It has long been held that a person can no longer see again if the optic nerve responsible for vision is damaged. A new animal study, however, is challenging this idea as researchers were able to help mice with damaged optic nerves see again.
Although there are no guarantees that the results can be replicated in humans, the research points scientists to promising new directions that may possibly help millions who suffer from vision loss.
For the research reported in the journal Nature Neuroscience on July 11, Andrew Huberman, from Stanford University, and colleagues destroyed the optic nerve in one eye of lab mice.
Optic nerves transmit impulses from the eye to the brain. Once damaged, they sever connection to the brain, and this results in blindness.
"When those cells' axons are severed, it's like pulling the vision plug right out of the outlet," explained Huberman.

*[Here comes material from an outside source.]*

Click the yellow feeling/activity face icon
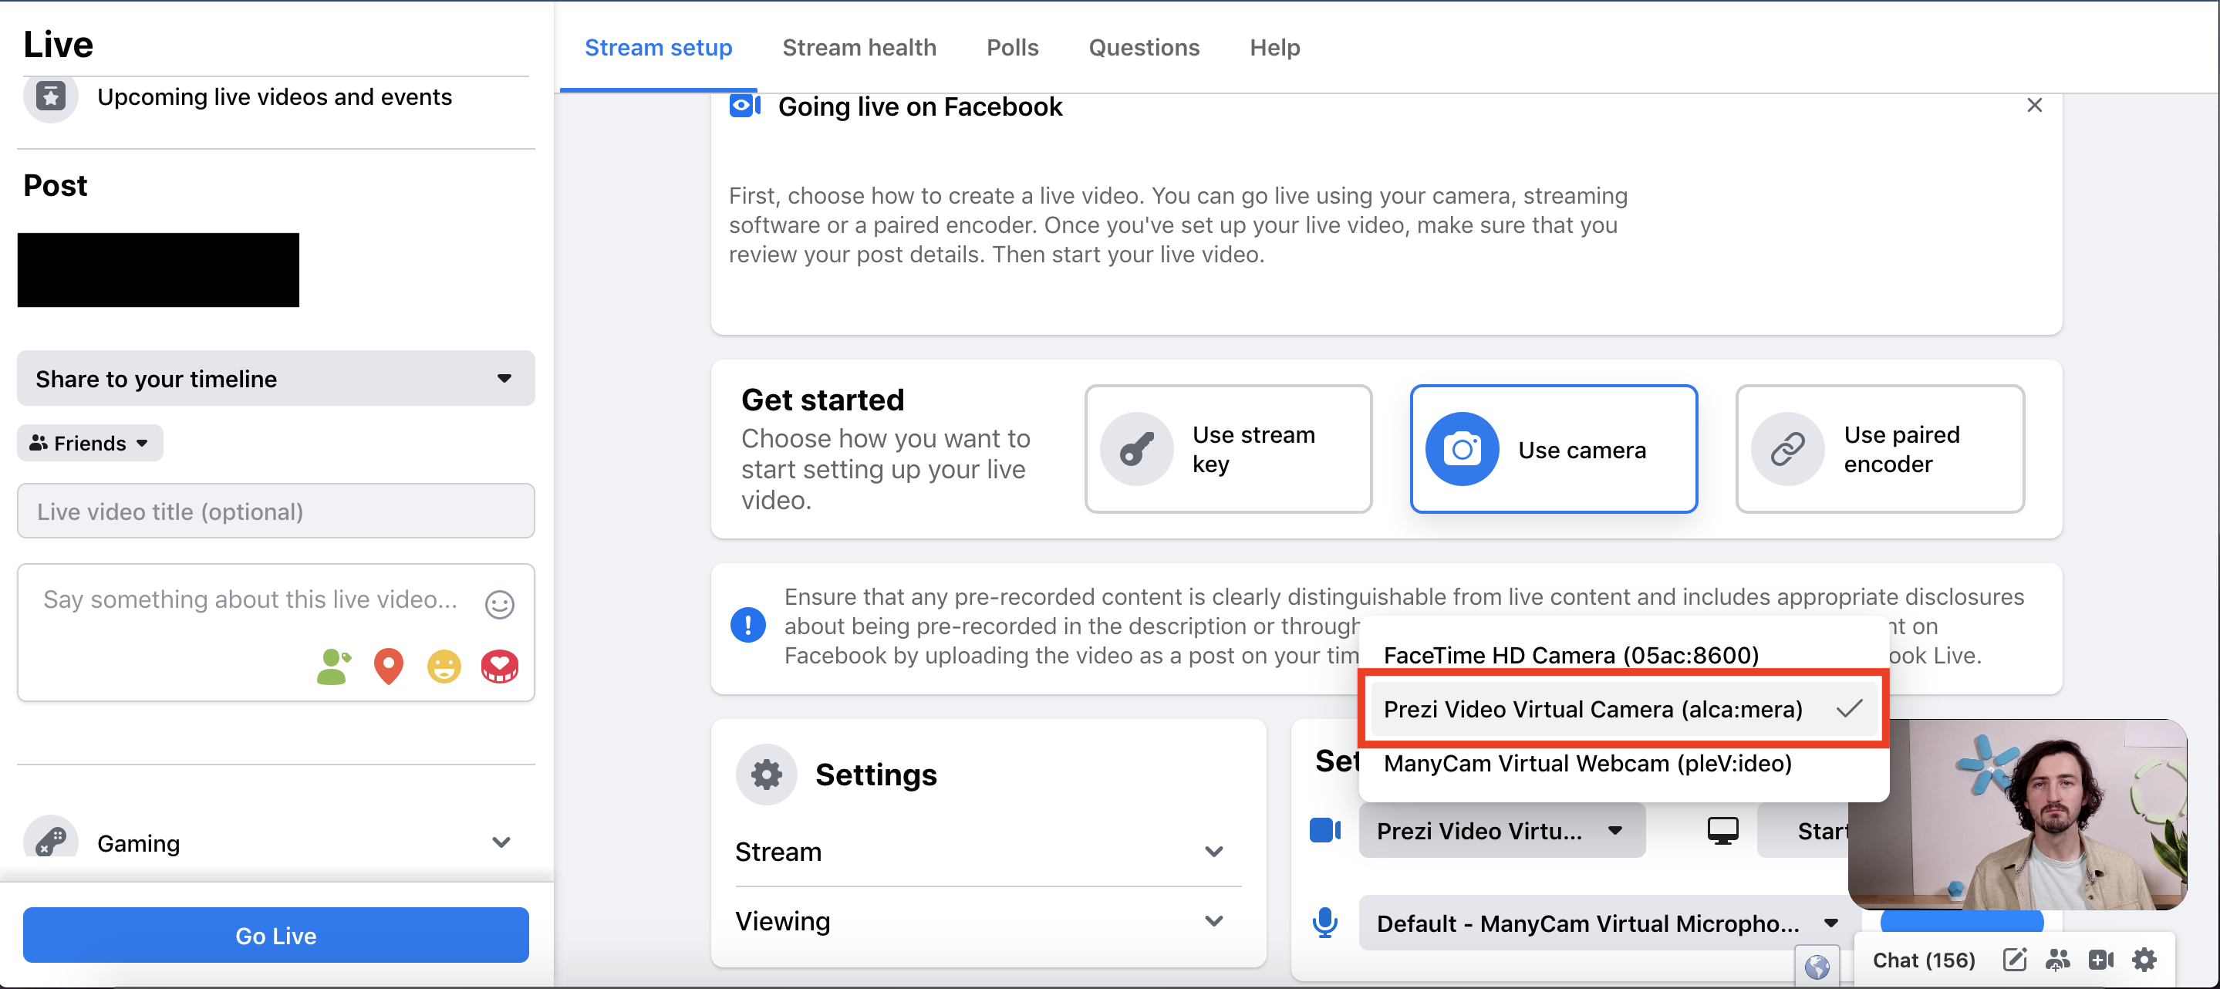pos(444,667)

The animals' condition resembled glaucoma, the second top cause of blindness after cataracts and which affects 70 million people worldwide. It is caused by excessive pressure on the optic nerve and unlike cataract, glaucoma currently has no cure.
Huberman and colleagues found that subjecting the mice to a regimen of high-contrast visual stimulation of the nerve and biochemical manipulations can rescue and regenerate the axons, the thread-like part of the nerve cells that serve as the transmission lines of the nervous system.
The researchers also found that these optic-nerve cables can retrace their former routes and reestablish connections with the appropriate areas of the brain, resulting in restoration of vision in the blind animals.
The restoration of eyesight was proven when the animals passed two tests where they detected large objects and movements, albeit they failed in tests that required more detailed vision.
"RGC axons navigated back to their correct visual targets and avoided targets incorrect for their function," the researchers wrote in their study. "Moreover, these regenerated connections were successful in partially rescuing a subset of visual behaviors."
University of Washington ophthalmology professor Russell Van Gelder, who was not involved in the study, said that visual input and growth activation stimulates the brain cells to grow so it makes sense that both of these processes would be required for regeneration.
He said that it is possible to revive the communication between the eye and brain in development via a combination of the right growth factors to the retinal cells and a pattern of activities that the brain can utilize.